COMPOSITION DE LA COUR LORS DES DÉBATS ET DU DÉLIBÉRÉ : Monsieur MARON, Président, rédacteur, Monsieur LE HENAFF, Conseiller, Monsieur FABRE, Conseiller,
DÉBATS : A l'audience publique du 14 février 2002
GREFFIER : Mme VERA
ARRÊT prononcé par Monsieur MARON, Président, à l'audience publique du 21 mars 2002
EXPOSÉ DU LITIGE (N.B. : mention ne figurant pas sur l’original)
Par acte du 19 avril 2000, la SARL MDM MULTIMEDIA a assigné Madame X. en paiement de la somme principale de 18.090,00 Francs représentant le solde d'une facture impayée, avec intérêts au taux légal à compter du 7 mars 2000 date du protêt, ainsi que des sommes de 10.000 Francs de dommages et intérêt pour résistance abusive et 8.000,00 Francs par application des dispositions de l'article 700 du nouveau code de procédure civile.
La SARL MDM MULTIMEDIA faisait valoir à l'appui de sa demande, que le 25 novembre 1999 Madame X. avait souscrit auprès d'elle un contrat intitulé « accord de création d'un point club multimédia » portant sur la location de cent cassettes vidéo pour une durée de six mois renouvelable payable par chèque de 3.618,00 Francs à la commande, par chèque du même montant à la livraison, le solde en cinq échéances par lettre de change d'un montant respectif de 3.618,00 Francs du 10 février 2000 au 10 juin 2000.
Madame X. n'ayant pas honoré les lettres de change et ayant refusé la livraison, la société MDM MULTIMEDIA faisait valoir qu'elle se trouvait fondée à invoquer la déchéance du terme contenue dans les conditions générales de vente pour solliciter le paiement du solde de la facture d'autant qu'elle justifiait avoir exécuté son obligation.

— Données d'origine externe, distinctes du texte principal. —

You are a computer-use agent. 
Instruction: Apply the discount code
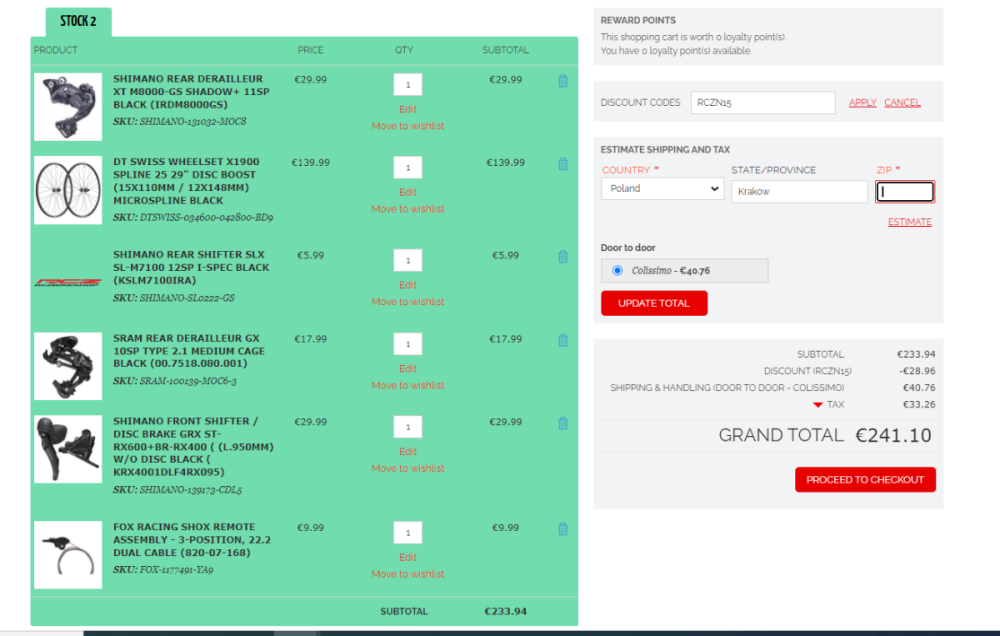click(x=862, y=103)
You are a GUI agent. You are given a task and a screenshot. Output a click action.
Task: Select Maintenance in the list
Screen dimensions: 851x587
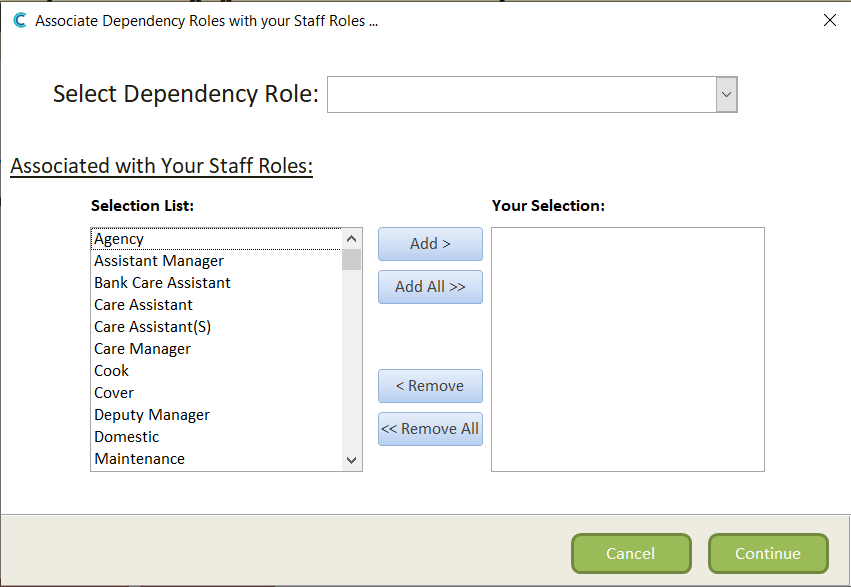click(x=139, y=459)
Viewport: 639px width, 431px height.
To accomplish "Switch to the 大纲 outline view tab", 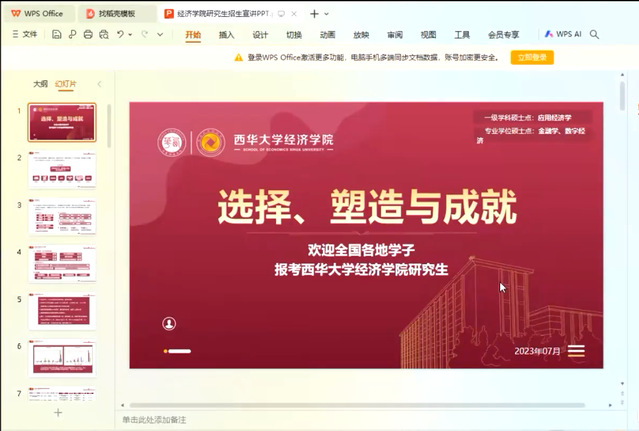I will [40, 84].
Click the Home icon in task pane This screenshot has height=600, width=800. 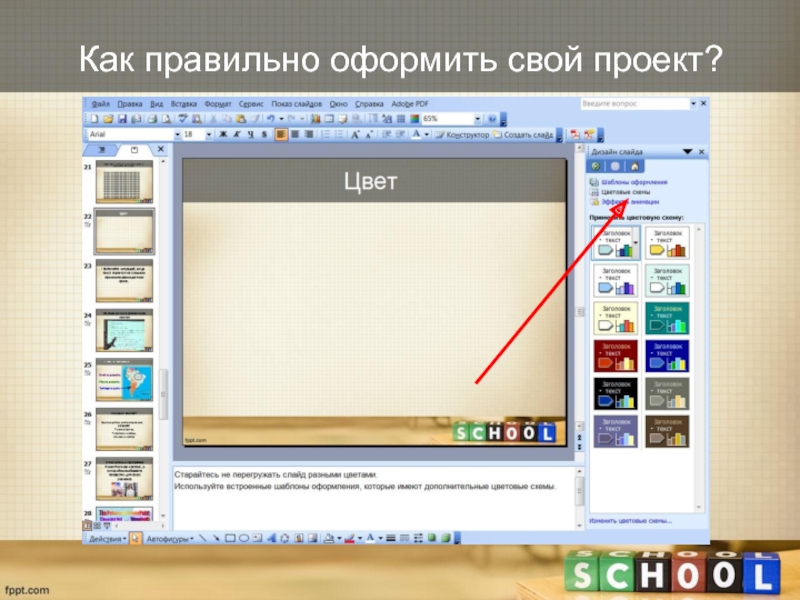click(633, 166)
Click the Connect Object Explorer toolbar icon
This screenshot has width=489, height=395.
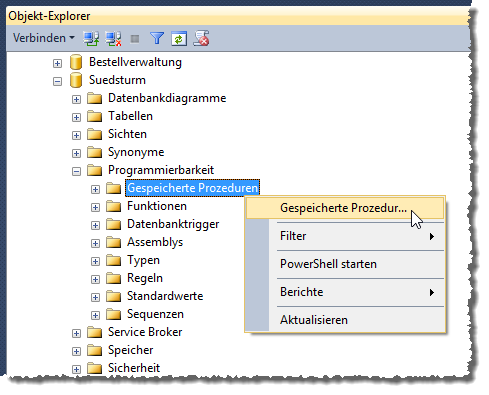[x=91, y=38]
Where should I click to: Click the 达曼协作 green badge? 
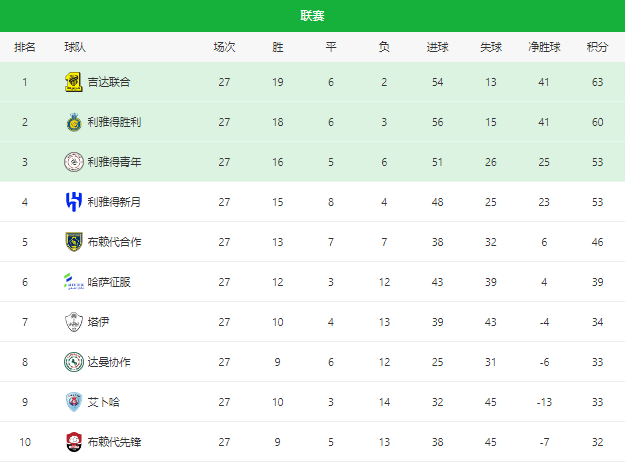tap(74, 362)
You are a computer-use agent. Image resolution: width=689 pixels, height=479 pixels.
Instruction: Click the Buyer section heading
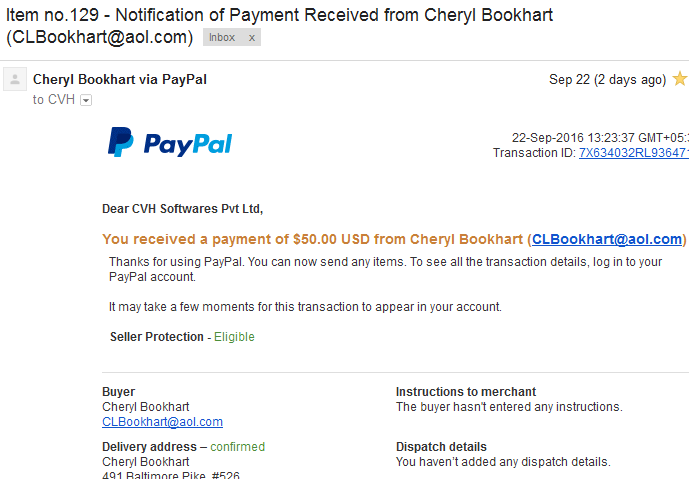pos(119,392)
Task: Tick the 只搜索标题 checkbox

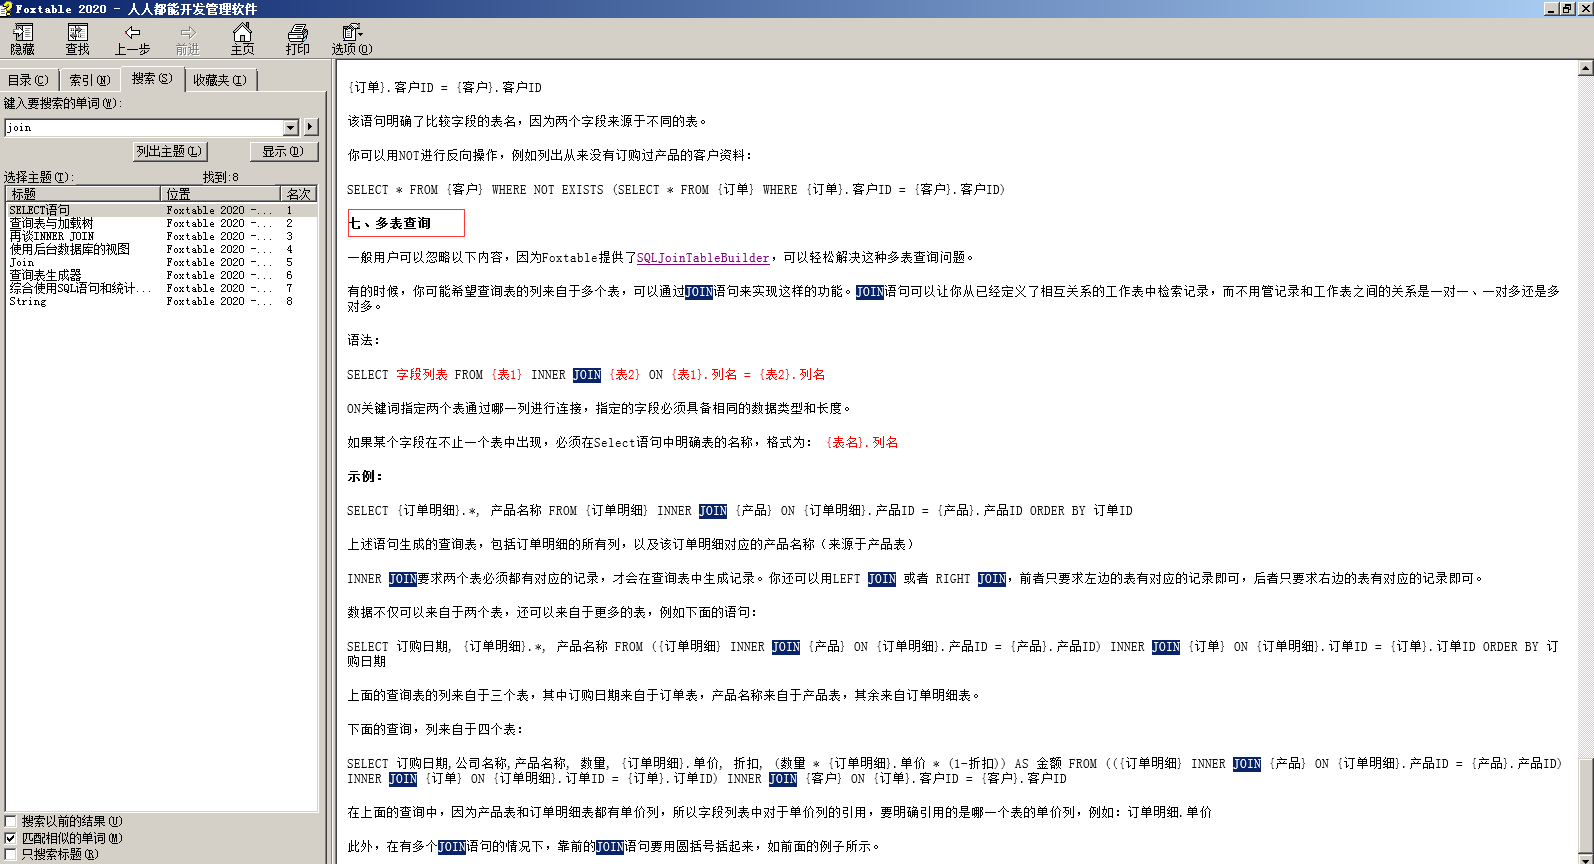Action: (11, 854)
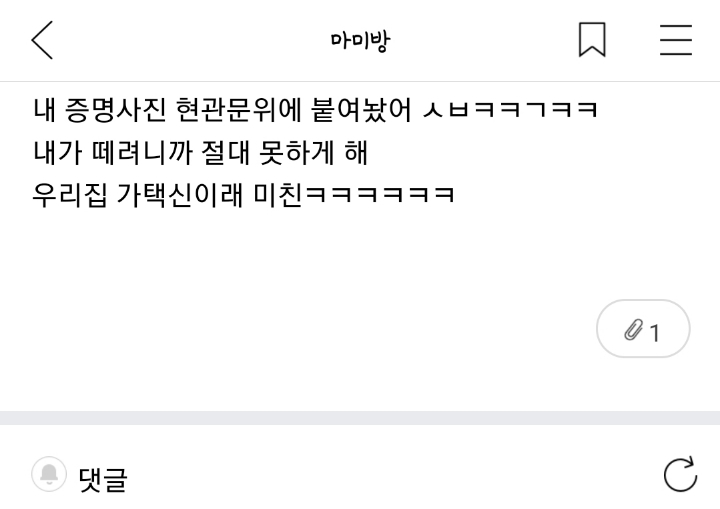Click the first post line about 증명사진
Image resolution: width=720 pixels, height=509 pixels.
(315, 110)
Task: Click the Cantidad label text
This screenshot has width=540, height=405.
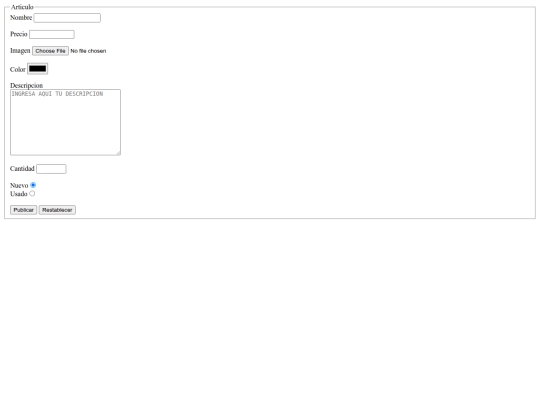Action: (22, 169)
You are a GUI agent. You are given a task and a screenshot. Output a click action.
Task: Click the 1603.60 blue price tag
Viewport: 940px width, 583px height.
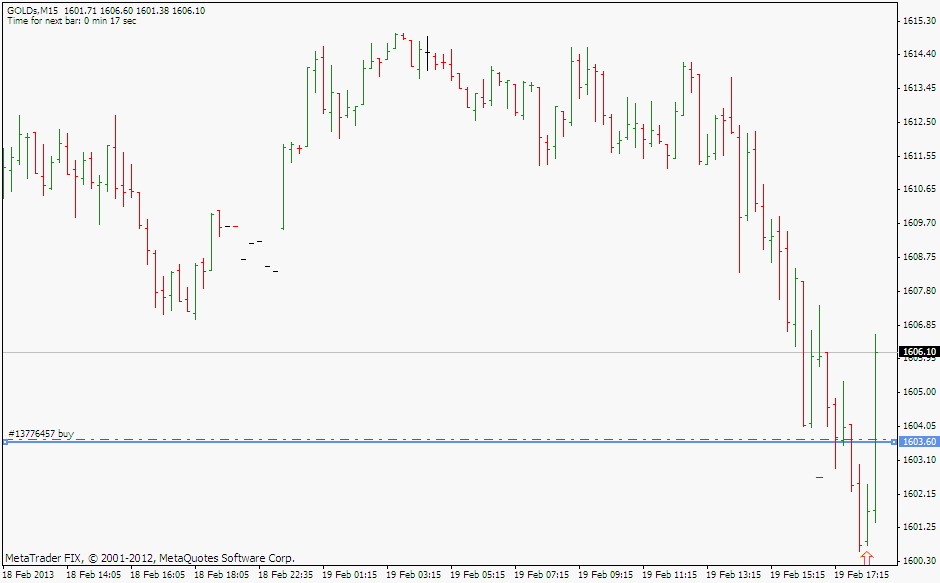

Madame X. concluait au rejet de l'ensemble des demandes formées à son encontre et demandait la condamnation de la société MDM MULTIMEDIA à lui rembourser la somme de 7.236 Francs correspondant au montant des chèques encaissés au moment de la conclusion du contrat et de la livraison des marchandises.
Elle sollicitait en outre la condamnation de la société MDM MULTIMEDIA au paiement de la somme de 10.000 Francs à titre de dommages et intérêts en raison des préjudices subis ainsi qu'au paiement de la somme de 8.000 Francs sur le fondement de l'article 700 du nouveau code de procédure civile.
Elle faisait valoir en effet que d'une part que la convention se trouvait entachée de nullité pour être en infraction à la législation sur le démarchage à domicile, que par ailleurs la convention doit être annulée pour dol en raison des manœuvres utilisées par la société MDM MULTIMEDIA pour emporter son consentement puisque celle-ci avait fait état d'un accord avec Monsieur X. et s'était par ailleurs abstenue de délivrer une information suffisante pour permettre d'apprécier les intérêts économiques de l'accord qui lui était soumis.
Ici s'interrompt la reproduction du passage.